The UK budget is due on March 11th and will have consequences for us all for sure, whether it be the short, medium or long term.
It will no longer be delivered by Mr Javid. Instead it is likely to be delivered by Mr Cummings….ooops, Rishi Sunak, who was surprisingly on hand to be available for the job after a shock resignation from Mr Javid.
What may it have in store for tax payers? Much depends on the aforementioned individuals for sure, so it’s worth considering how they think, and how you might plan over the next month.
Under Javid, the UK’s public finances faced a black hole of £12 Billion if he carried forward his plan. Higher taxes or more austerity were the options available to him, based on the Office for Budget Responsibility’s financial modelling. Mr Javid’s aim was to push for growth targets of c2.7% which would avoid the need for tax changes (sorry, increases).
That, of course, is a tall order, given that a 2% Bank of England inflation target keeps growth at c1%.

*Data supplied:*
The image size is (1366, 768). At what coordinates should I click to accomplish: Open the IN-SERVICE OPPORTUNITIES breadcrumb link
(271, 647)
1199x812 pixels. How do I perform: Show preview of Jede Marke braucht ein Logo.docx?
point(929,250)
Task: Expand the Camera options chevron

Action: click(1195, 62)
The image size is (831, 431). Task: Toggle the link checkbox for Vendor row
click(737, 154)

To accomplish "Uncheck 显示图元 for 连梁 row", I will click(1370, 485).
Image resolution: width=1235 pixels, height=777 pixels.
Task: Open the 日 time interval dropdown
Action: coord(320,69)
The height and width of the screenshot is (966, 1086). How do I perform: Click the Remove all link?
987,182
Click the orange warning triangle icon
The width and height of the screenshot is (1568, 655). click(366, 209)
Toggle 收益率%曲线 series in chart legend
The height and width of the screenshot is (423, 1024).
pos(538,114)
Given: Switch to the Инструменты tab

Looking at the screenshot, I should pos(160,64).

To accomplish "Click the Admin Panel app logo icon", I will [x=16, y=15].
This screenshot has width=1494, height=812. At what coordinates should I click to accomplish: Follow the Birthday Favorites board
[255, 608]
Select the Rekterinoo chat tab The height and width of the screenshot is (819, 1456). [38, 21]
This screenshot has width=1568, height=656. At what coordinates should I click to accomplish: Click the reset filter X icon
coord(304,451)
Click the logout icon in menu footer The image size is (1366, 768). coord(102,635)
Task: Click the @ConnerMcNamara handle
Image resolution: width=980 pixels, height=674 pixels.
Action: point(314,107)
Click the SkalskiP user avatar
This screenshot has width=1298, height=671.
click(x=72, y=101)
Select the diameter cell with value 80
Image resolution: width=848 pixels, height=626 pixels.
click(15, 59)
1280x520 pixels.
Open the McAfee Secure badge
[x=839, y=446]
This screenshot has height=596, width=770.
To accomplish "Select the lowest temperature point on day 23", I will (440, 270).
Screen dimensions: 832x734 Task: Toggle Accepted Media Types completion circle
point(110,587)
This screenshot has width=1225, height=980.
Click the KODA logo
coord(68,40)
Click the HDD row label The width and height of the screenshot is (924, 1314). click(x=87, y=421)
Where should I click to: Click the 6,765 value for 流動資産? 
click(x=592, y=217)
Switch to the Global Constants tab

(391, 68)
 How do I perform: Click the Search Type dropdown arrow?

*Directives:*
**1.** Condense the paragraph of the UK budget text that begins "Under Javid, the UK's public finances" into a bulleted list that keeps its main facts.
**2.** Duplicate the part of the UK budget text from "What may it" up to and including "the next month.".

*Solved problems:*
**1.**
- Under Javid, the UK's public finances faced a £12 billion black hole if he carried forward his plan.
- According to the Office for Budget Responsibility's financial modelling, his options were higher taxes or more austerity.
- He aimed to push for growth targets of about 2.7%, which would avoid the need for tax increases.

**2.**
What may it have in store for tax payers? Much depends on the aforementioned individuals for sure, so it’s worth considering how they think, and how you might plan over the next month.